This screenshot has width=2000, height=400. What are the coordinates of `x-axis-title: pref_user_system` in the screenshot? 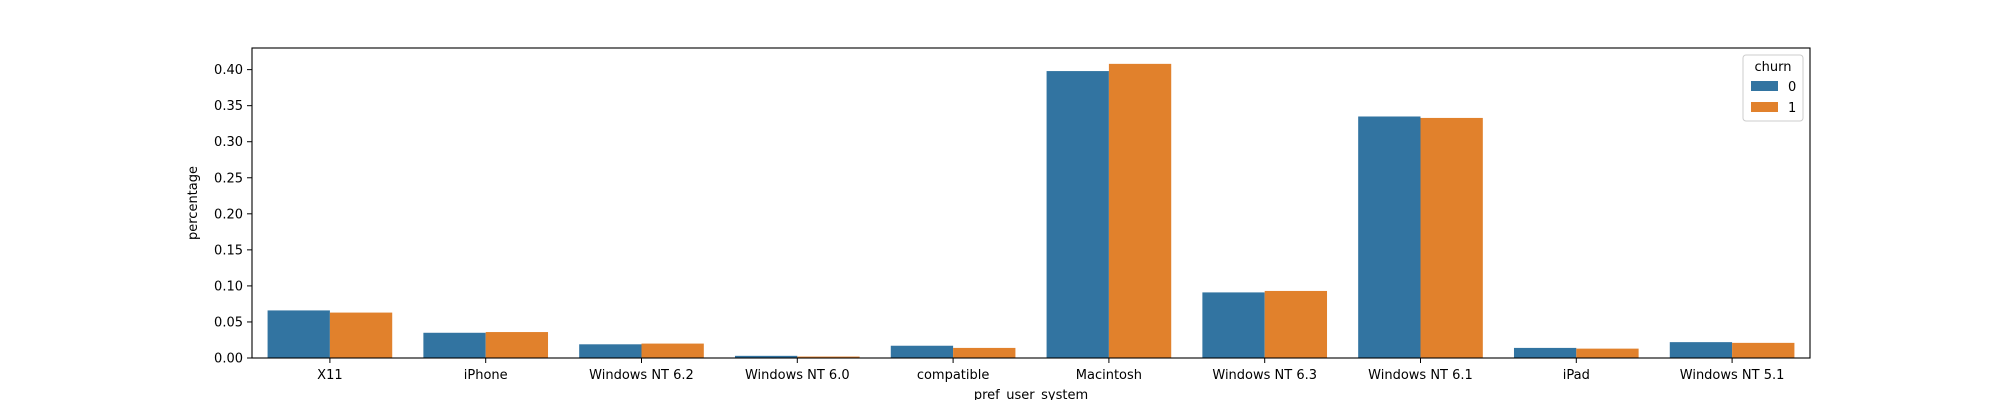 It's located at (1031, 394).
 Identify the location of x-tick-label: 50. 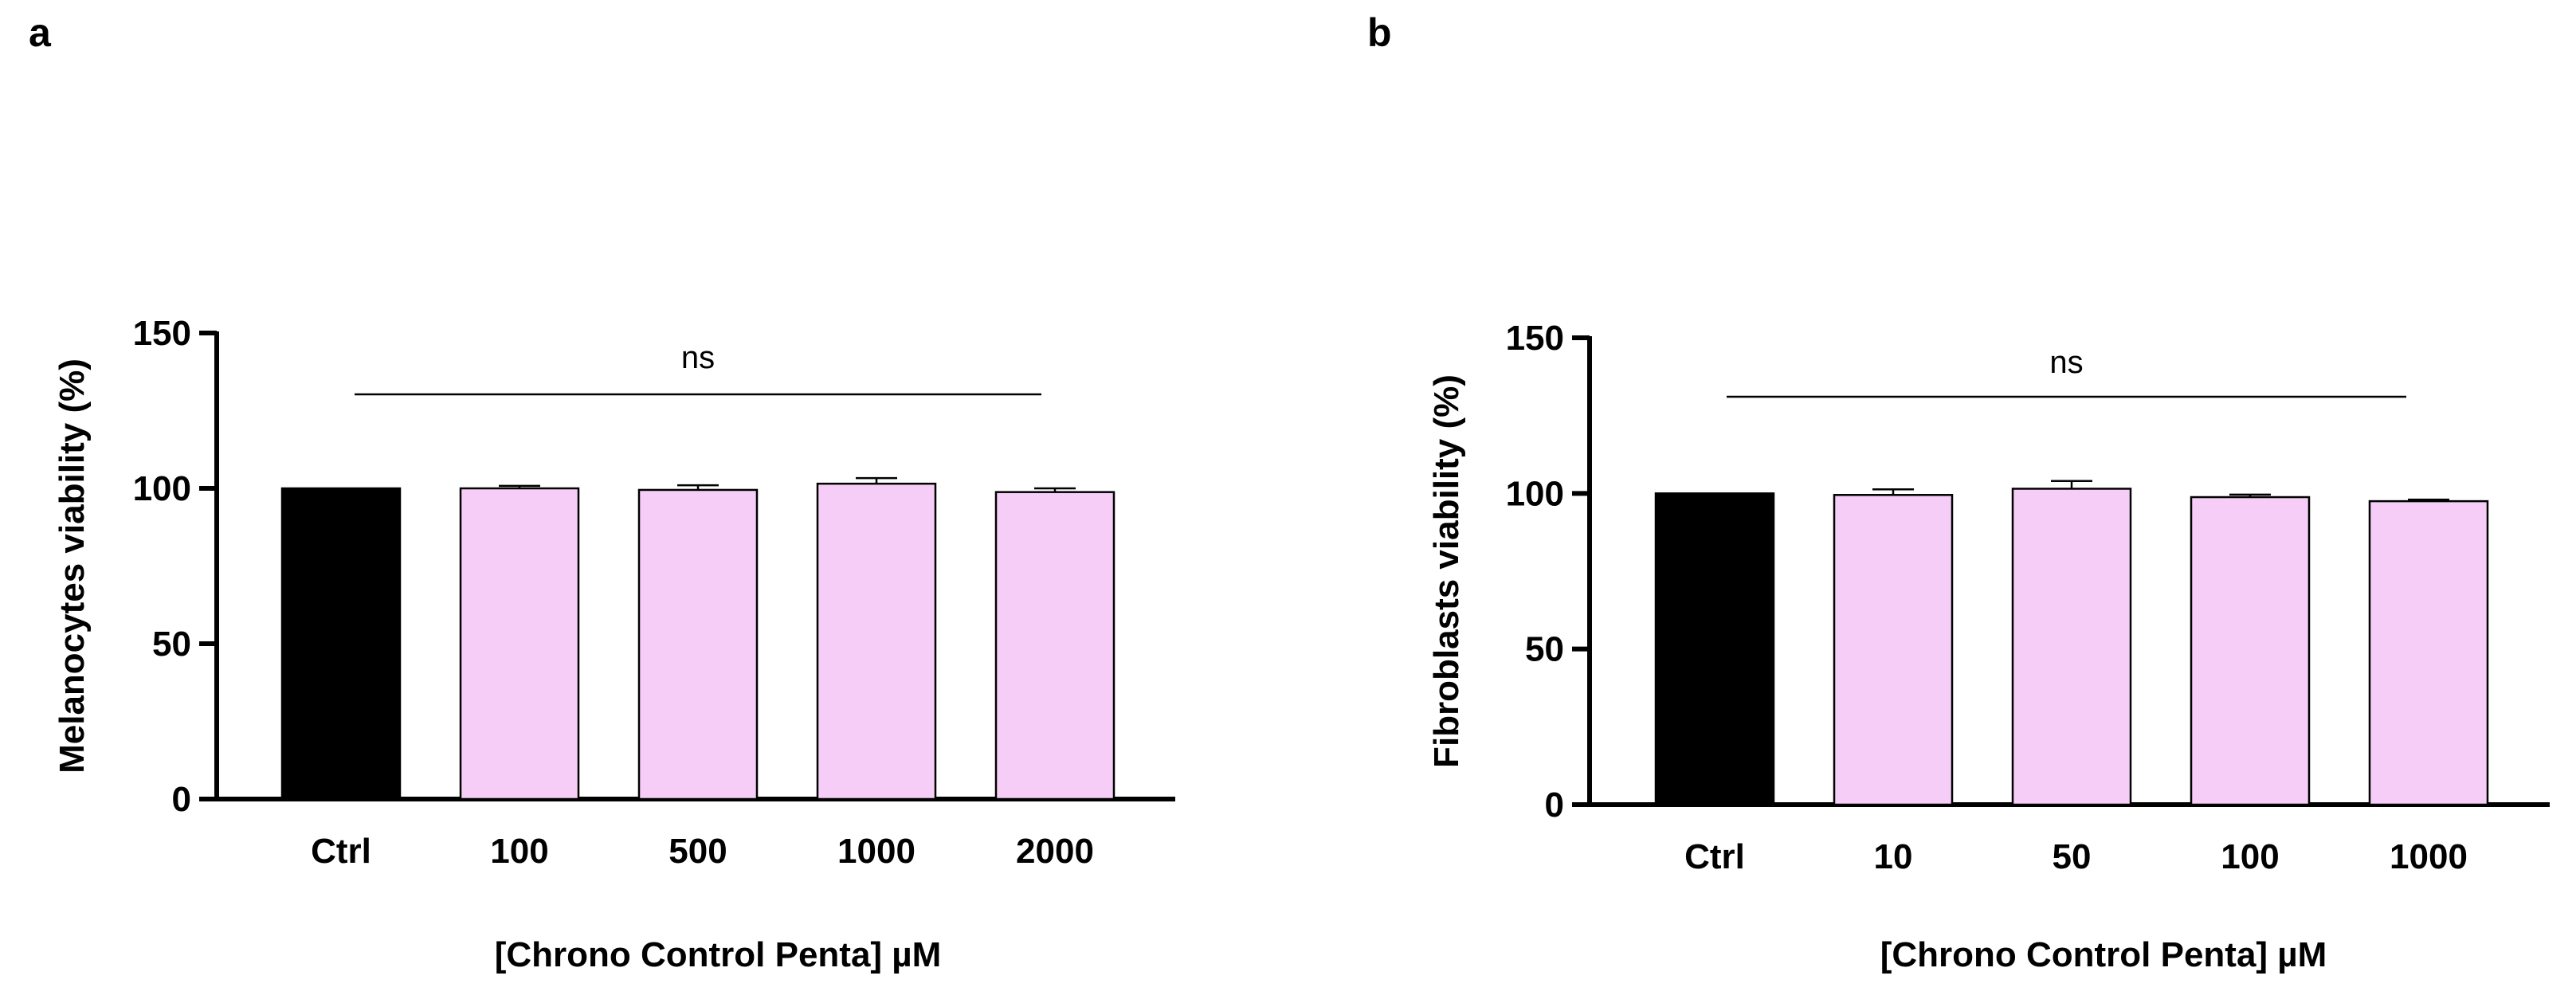
(2072, 857).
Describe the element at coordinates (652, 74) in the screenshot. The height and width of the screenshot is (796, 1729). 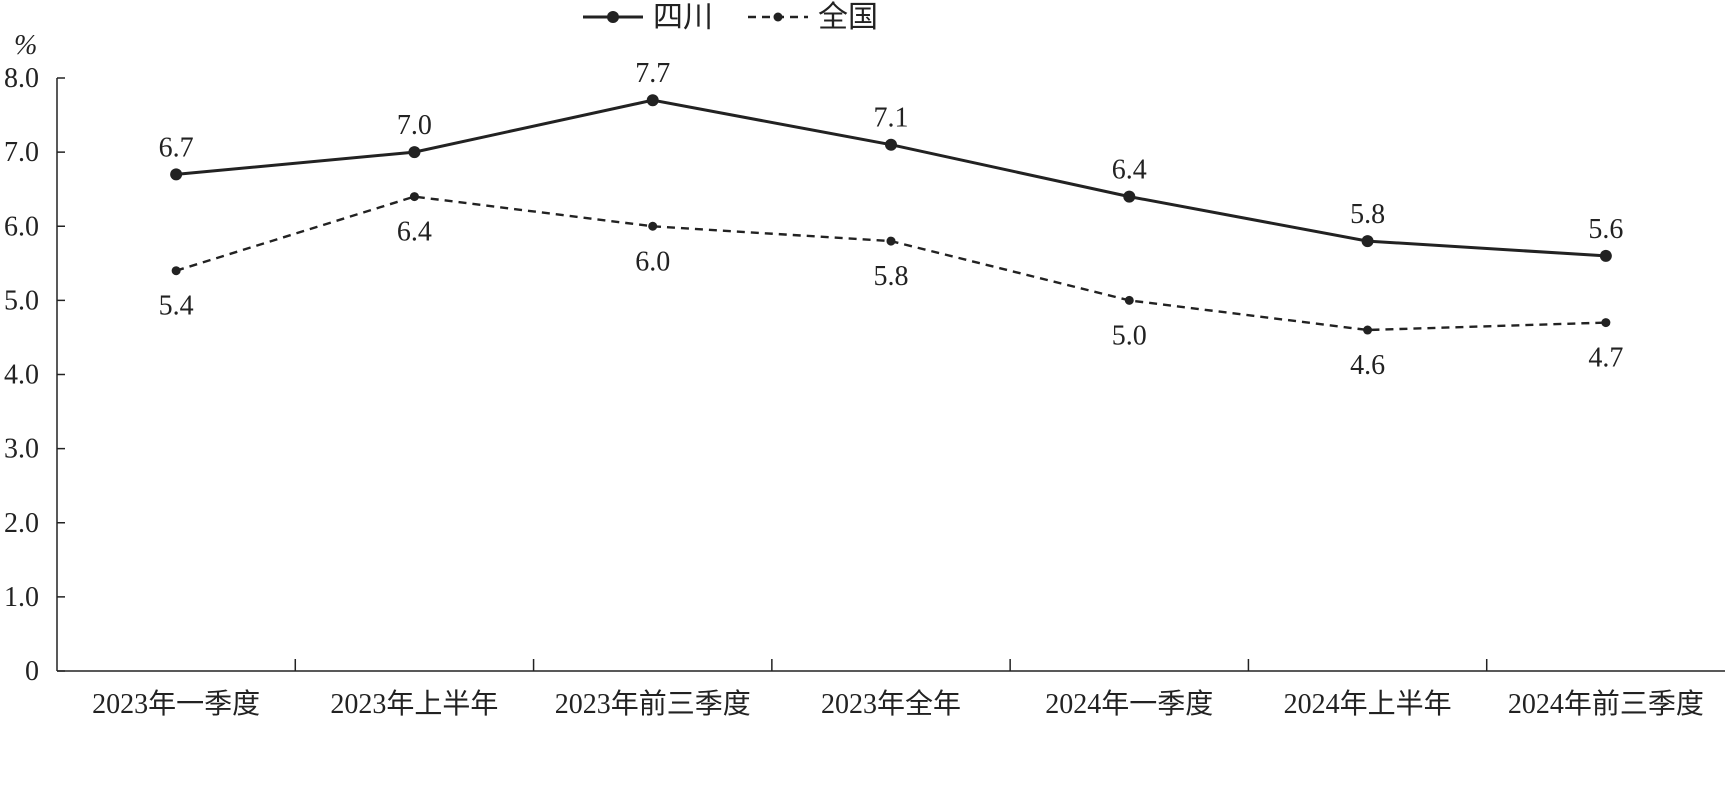
I see `data-label: 7.7` at that location.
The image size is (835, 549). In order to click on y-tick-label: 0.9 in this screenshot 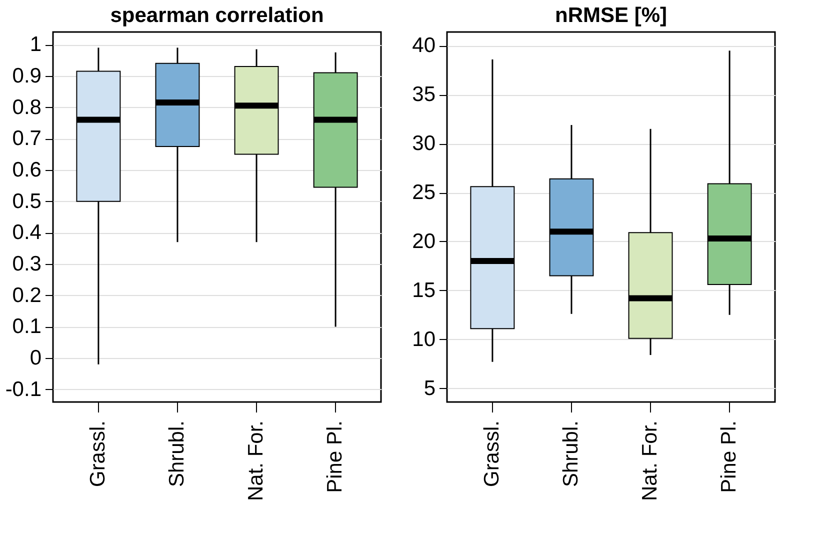, I will do `click(27, 76)`.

····················

◆ EXERCISE DESCRIPTION: Duplicate the lines of the material starting with the line that contains "Identify the location of x-tick-label: 50." and going on through the line that contains "at that location.", both included. Leave the pictures out of your answer.

◆ SOLUTION BELOW:
 Identify the location of x-tick-label: 50. 
(2072, 857).
Describe the element at coordinates (652, 74) in the screenshot. The height and width of the screenshot is (796, 1729). 
I see `data-label: 7.7` at that location.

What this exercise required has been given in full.